-
Notifications
You must be signed in to change notification settings - Fork 20
Description
I am developing a model-based agent that interacts with the environment. A key part of my strategy is to use the environment's built-in baseline controller as a "safe action" whenever my agent's predictive model has high uncertainty. I'm having trouble figuring out how to command the environment to do this for a single step.
What I've Tried
- I see that in the baseline examples, the environment is initialized with actions=[]. In this mode, calling env.step([]) correctly runs the internal baseline controller for the entire episode.
- However, my agent needs to initialize the environment to control a specific variable, for example, actions=['oveHeaPumY_u']. In this mode, when my agent becomes uncertain and I try to pass an empty list [] to env.step(), the simulation crashes with an IndexError inside boptestGymEnv.py.
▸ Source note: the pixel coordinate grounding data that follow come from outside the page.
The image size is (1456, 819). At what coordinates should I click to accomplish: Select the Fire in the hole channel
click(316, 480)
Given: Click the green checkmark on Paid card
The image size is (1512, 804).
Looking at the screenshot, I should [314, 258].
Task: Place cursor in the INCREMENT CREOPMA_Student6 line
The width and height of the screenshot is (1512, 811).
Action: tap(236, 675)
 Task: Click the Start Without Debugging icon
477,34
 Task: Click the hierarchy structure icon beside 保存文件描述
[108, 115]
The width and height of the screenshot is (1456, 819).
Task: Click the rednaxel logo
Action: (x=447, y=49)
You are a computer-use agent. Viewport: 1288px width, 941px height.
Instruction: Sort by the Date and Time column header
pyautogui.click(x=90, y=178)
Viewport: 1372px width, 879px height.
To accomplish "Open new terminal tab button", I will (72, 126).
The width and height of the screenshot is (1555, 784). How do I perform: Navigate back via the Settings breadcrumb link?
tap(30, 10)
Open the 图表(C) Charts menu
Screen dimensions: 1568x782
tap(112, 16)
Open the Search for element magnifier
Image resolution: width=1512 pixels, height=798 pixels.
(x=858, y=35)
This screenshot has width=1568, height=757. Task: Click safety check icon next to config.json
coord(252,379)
-I also attempted to pass None to env.step(), which resulted in a TypeError, as the code tries to index a NoneType object.
My Question
What is the intended way for an agent to defer control back to the environment's internal baseline controller for just a single timestep?
It seems like a common use case for advanced controllers (MPC, RL, etc.) to need a reliable, state-dependent fallback. If this isn't currently possible, could you consider supporting this? A simple check like if action is not None: before processing the action in the step() method would enable this functionality and prevent the crash.
Thank you for your work on this valuable project and for any help you can provide!